Tom McGuire himself says his idea has similarities to that of Bussard’s Polywell fusion device, another electrostatic confinement device.
In the video there are annular super-magnet tubes visible that look very similar to the Polywell construction. But they are being adjusted within a large metal cylinder (also mentioned previously by Charles Chase) that would seem to suggest field reversed configurations favoured by Helion Energy and the secretive, well-funded Tri Alpha Energy project.
Tom does say he has meshed several ideas to direct his research. It may well be this is the combination he favours.
An interesting departure from these initiatives though is his and earlier statements that the fuel will be deuterium and tritium. As noted before this is the easiest fuel to obtain a sustainable nuclear fusion reaction from. It demands plasma at the lowest possible temperatures.
The other devices he seems to have based the compact fusion reactor on have preferred to aim for an aneutronic fusion process with boron and hydrogen fuel which requires much higher ignition temperatures.
Neutrons are generated from the deuterium and tritium fuel. Being non-charged particles they cannot be contained by electromagnetic fields. They will be used most likely to interact with a lithium blanket (as in the diagram) to generate more tritium fuel.
Some will also reach the chamber walls. Shielding will need to be in place to cope with deeper penetration.
Similar to a number of other devices out there, from the diagram it appears there will be provision for injecting further neutral beams of neutrons. Plasma energies can be adjusted while the compact fusion reactor continues operating.
Wall interactions, Tom tells us, is what will drive power generation. The high energy particles along with the energy from fusion reactions will heat the containment walls. This heat will be harvested to drive turbines to produce electricity. As such they could be bolted in to current gas to electricity plants to produce electricity without further infrastructure requirements.
For those places without such generating plants available new turbine generating facilities will need to be constructed.
I rather bagged Amory Lovins of the Rocky Mountain Institute for commenting on how costly this full infrastructure to produce energy from fusion is. He pointed out that it is more expensive than other renewable energy options we already have available. My contention was there were a number of fusion projects in development that did not require turbines to produce power.
But Lockheed Martin’s compact fusion reactor will need them. Cost will be an issue.
The Lockheed fusion devices are proposed to power ships, planes and spacecraft. Yes, if they can be built at such a compact size - noted as 2 metres by 4 metres (6 feet by 12 feet) - they could readily be placed in such large vehicles.
Yet neutron interaction with wall materials will alter the integrity and longevity of the structure. Regular inspection and timely replacement will be required.

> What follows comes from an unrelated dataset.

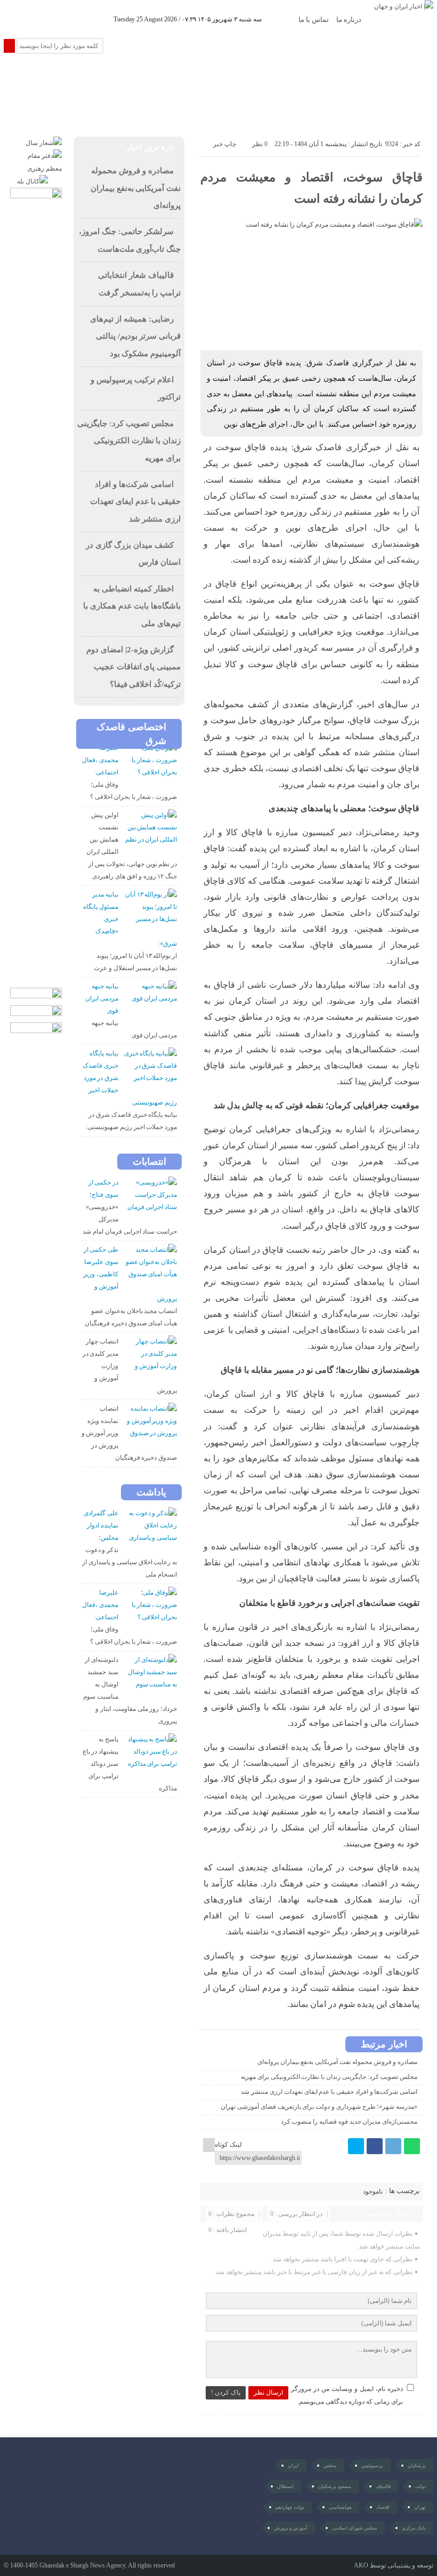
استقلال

The timeline for the Lockheed's compact fusion reactor is still significant. Yes it is much shorter than the astronomically costly, multinational ITER project.
But there are a number of initiatives out there which could produce effective results in a shorter timeframe. Some are even smaller than the Lockheed fusion device. They are also aiming at aneutronic fusion with effectively no radioactive waste.
Although deuterium and tritium fusion produces relatively short half life radioactive by-products they still need to be dealt with. Likely this will require more than just “burying them in the desert for a hundred years” as was casually suggested.
The compact fusion reactor may well achieve its results in the time frame suggested. It is just a little longer and comes with a few more fishhooks than rosy-sounding headlines would seem to suggest.